Start of Entries provided

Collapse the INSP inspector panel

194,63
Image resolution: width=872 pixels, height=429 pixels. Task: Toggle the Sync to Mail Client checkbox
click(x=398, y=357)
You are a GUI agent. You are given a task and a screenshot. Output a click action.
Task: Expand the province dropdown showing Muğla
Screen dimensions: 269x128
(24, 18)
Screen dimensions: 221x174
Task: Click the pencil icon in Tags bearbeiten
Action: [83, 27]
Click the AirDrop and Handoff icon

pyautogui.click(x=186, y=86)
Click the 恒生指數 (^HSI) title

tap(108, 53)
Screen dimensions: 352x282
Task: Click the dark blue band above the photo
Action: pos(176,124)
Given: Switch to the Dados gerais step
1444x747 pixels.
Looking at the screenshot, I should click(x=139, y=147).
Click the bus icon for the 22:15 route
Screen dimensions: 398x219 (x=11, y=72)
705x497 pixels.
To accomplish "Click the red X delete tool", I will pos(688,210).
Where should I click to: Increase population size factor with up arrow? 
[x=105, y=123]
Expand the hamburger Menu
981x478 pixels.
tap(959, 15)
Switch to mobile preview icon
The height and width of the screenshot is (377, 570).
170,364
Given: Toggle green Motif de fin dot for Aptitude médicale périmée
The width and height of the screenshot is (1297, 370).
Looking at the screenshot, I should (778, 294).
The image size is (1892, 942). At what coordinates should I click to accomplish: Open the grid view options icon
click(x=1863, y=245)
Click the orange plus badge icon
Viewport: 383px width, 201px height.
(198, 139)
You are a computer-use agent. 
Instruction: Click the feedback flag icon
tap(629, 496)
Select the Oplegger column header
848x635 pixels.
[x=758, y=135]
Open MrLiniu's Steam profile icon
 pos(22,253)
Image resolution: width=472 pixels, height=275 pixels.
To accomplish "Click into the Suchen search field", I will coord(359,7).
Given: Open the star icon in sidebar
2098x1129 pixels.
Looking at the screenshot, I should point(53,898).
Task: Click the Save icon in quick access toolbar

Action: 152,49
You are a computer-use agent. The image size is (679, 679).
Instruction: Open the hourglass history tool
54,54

End of Entries provided

Print the rows between the line containing "Click the bus icon for the 22:15 route" and the line containing "Looking at the screenshot, I should (778, 294).", inclusive, exactly as they appear.

Click the bus icon for the 22:15 route
Screen dimensions: 398x219 (x=11, y=72)
705x497 pixels.
To accomplish "Click the red X delete tool", I will pos(688,210).
Where should I click to: Increase population size factor with up arrow? 
[x=105, y=123]
Expand the hamburger Menu
981x478 pixels.
tap(959, 15)
Switch to mobile preview icon
The height and width of the screenshot is (377, 570).
170,364
Given: Toggle green Motif de fin dot for Aptitude médicale périmée
The width and height of the screenshot is (1297, 370).
Looking at the screenshot, I should (778, 294).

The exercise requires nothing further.